Transcribed word for word, the lines below from the one with "Screen dimensions: 945x2048" through the last line of the records form the answer; no picture is to be included.

**Dataset items:**
__________

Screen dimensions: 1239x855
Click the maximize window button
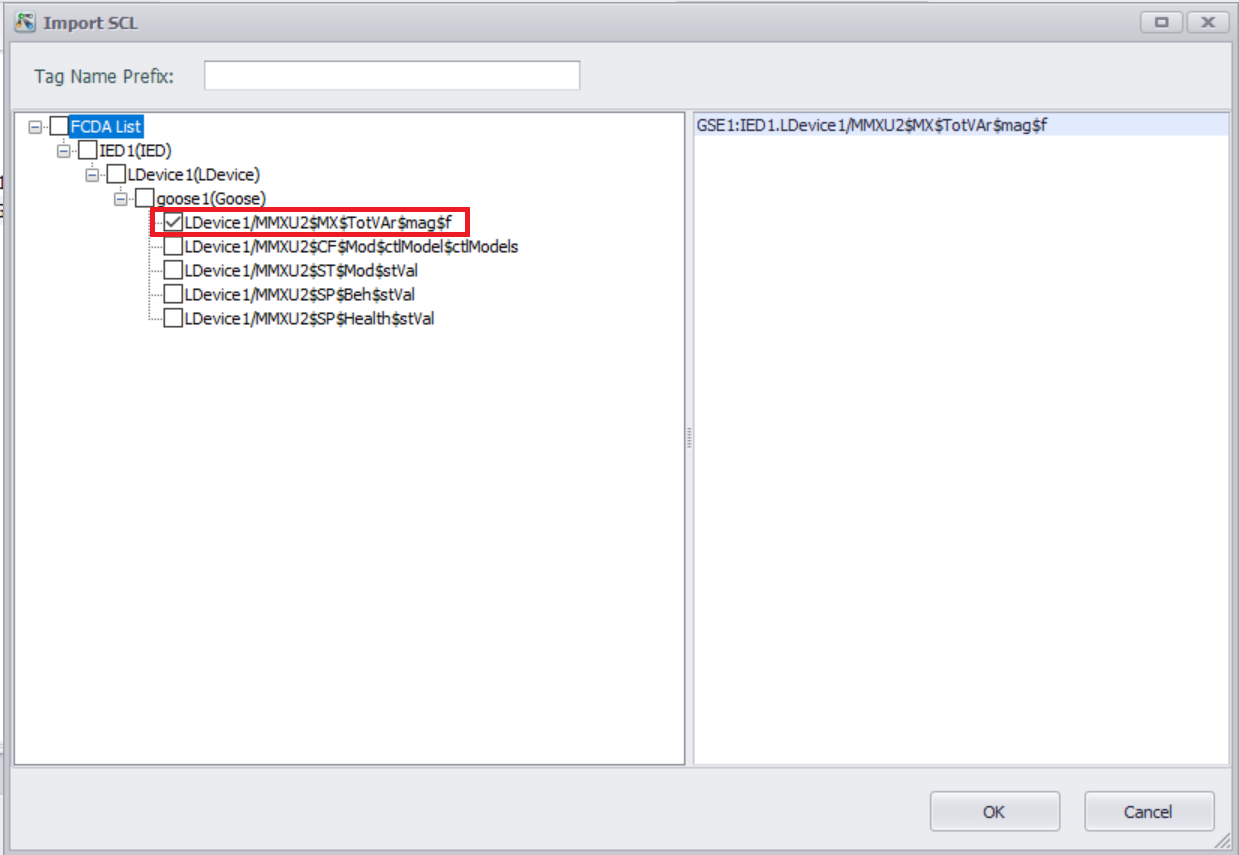pos(1161,22)
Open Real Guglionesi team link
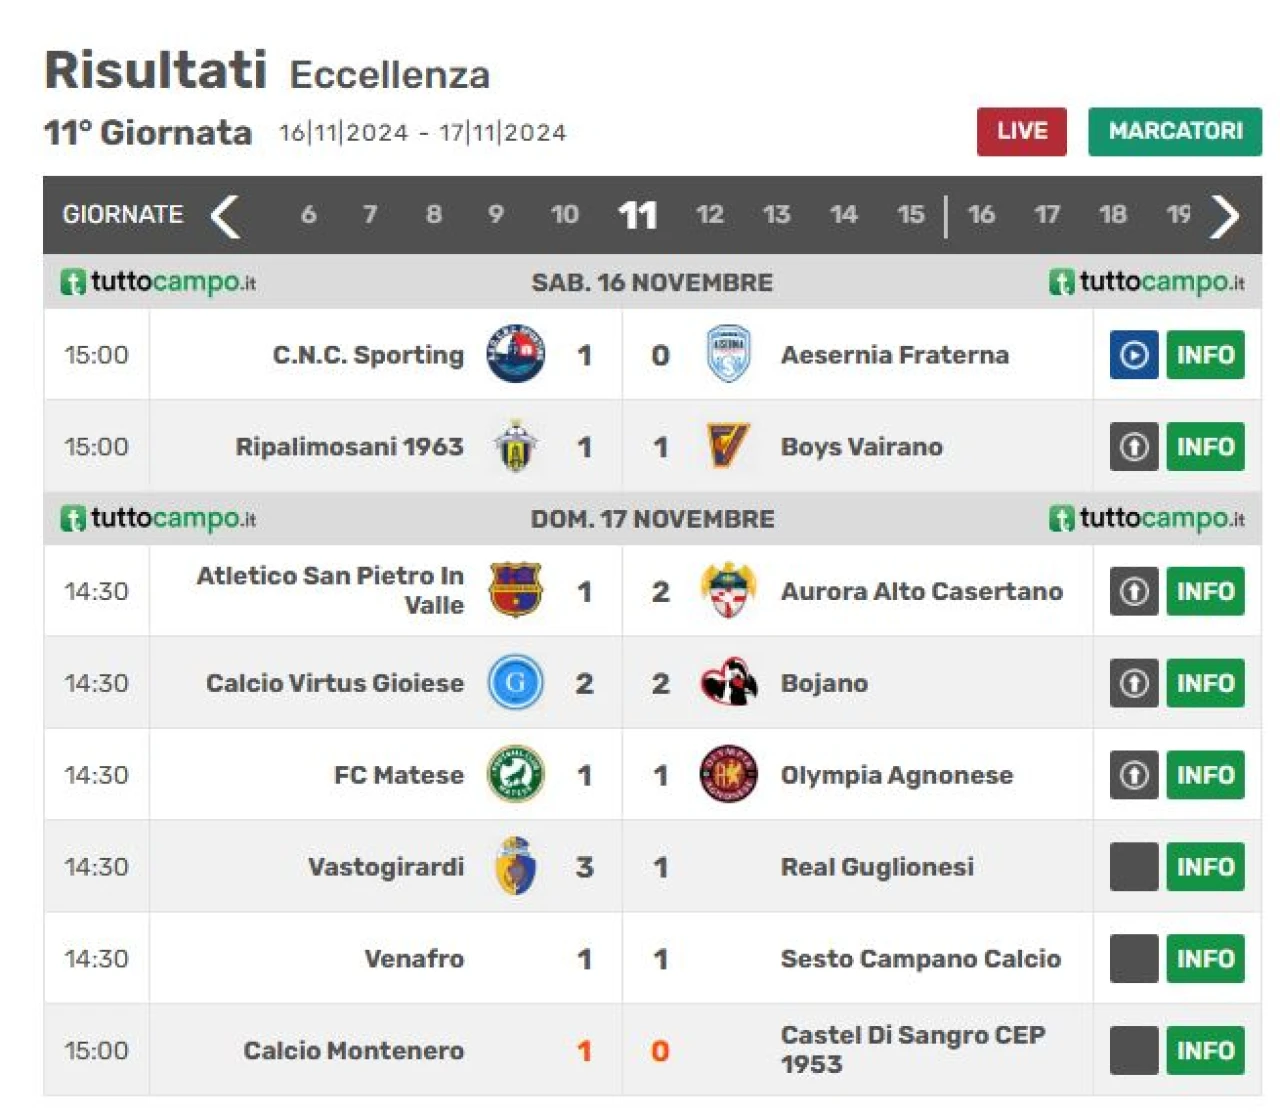 [x=877, y=867]
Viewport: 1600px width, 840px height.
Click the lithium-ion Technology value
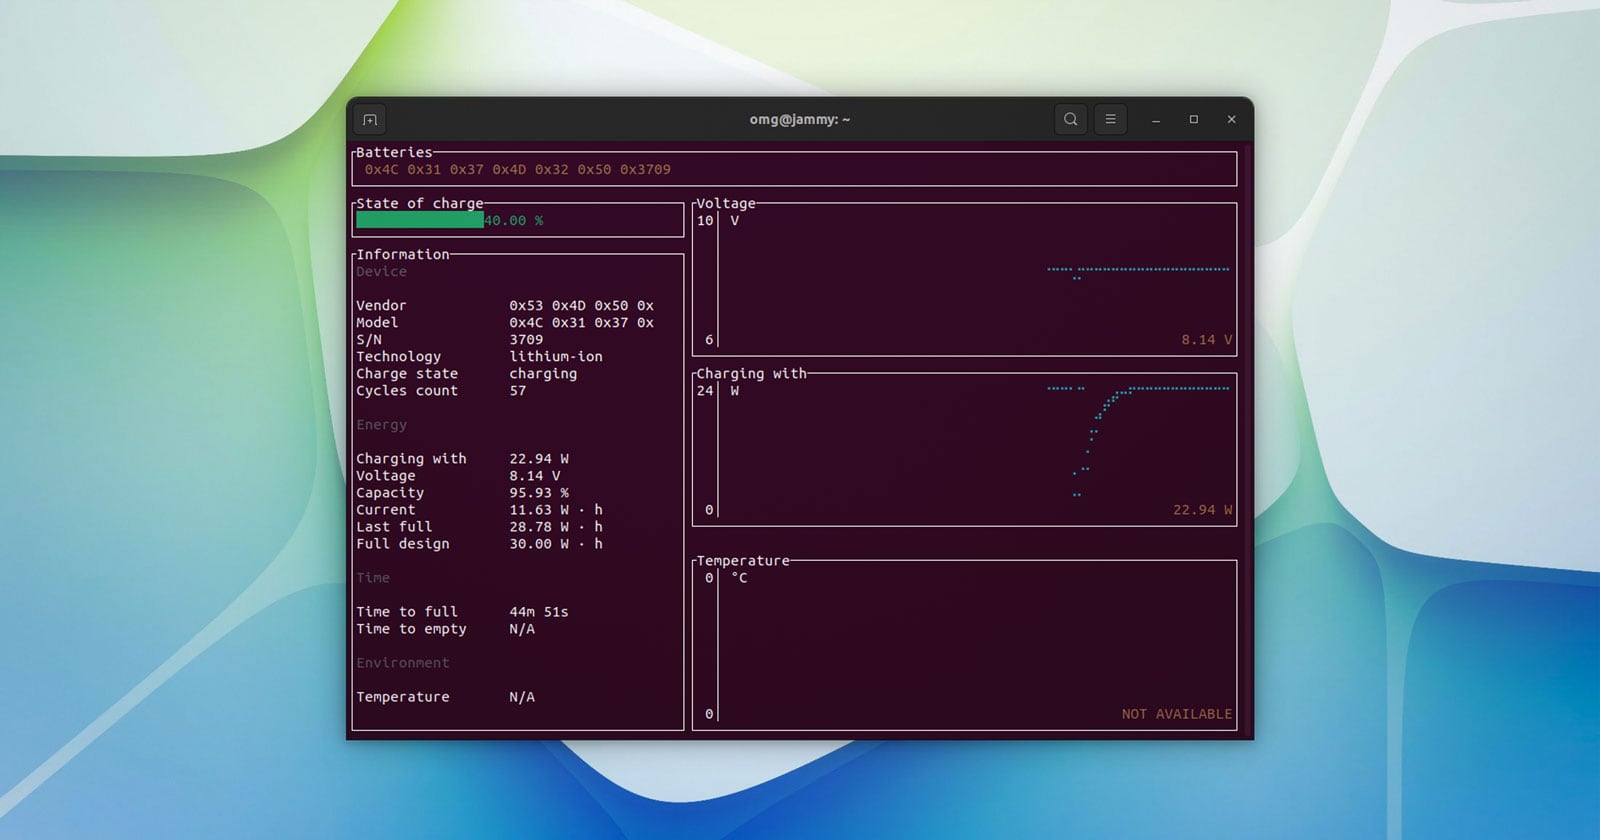(556, 357)
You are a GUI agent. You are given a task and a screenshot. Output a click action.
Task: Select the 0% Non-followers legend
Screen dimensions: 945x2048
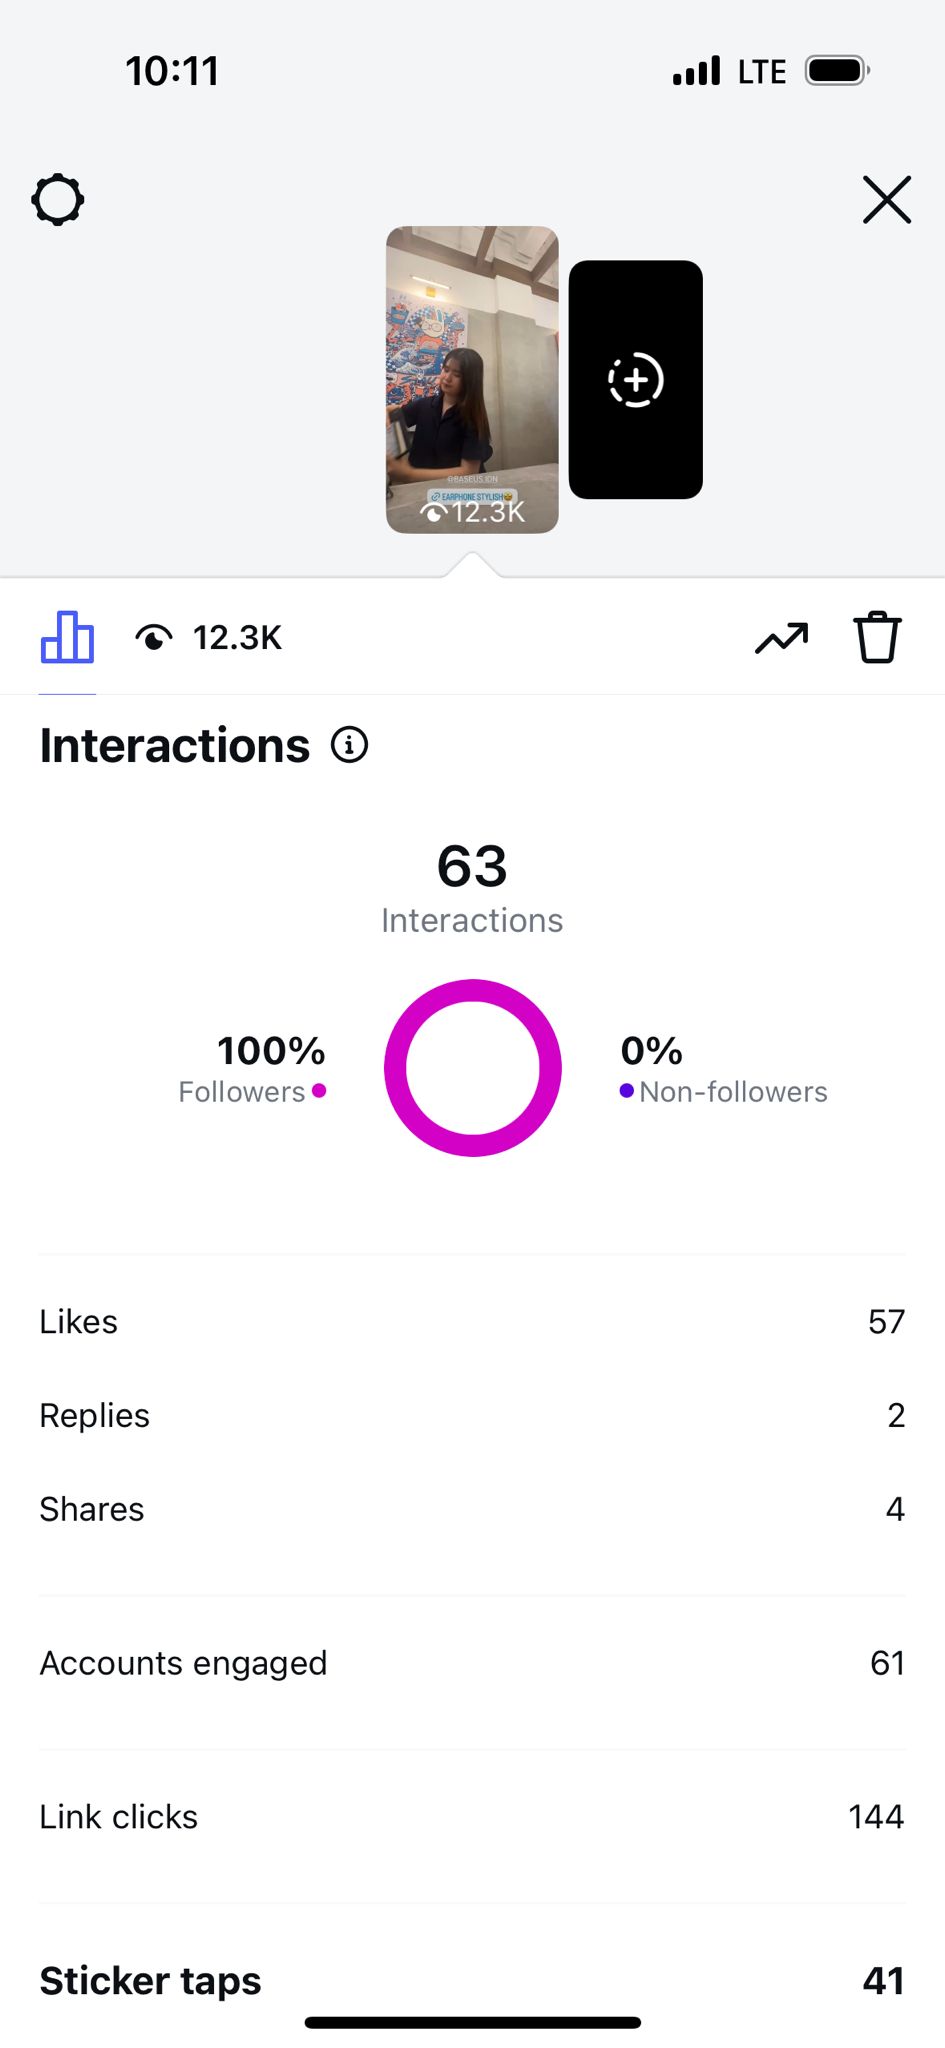point(723,1069)
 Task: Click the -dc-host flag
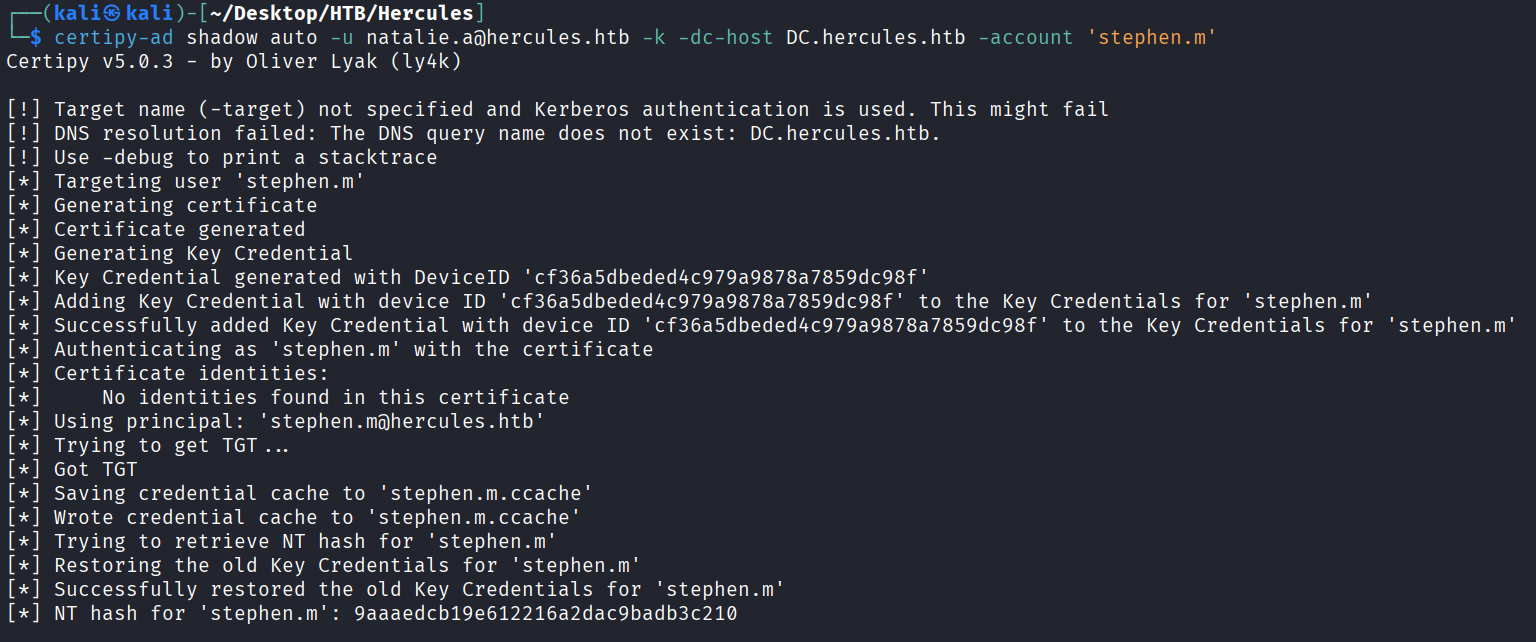(x=727, y=38)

__________

**Response to this exercise:**
Screen dimensions: 945x2048
point(723,1069)
 Task: Click the -dc-host flag
(x=727, y=38)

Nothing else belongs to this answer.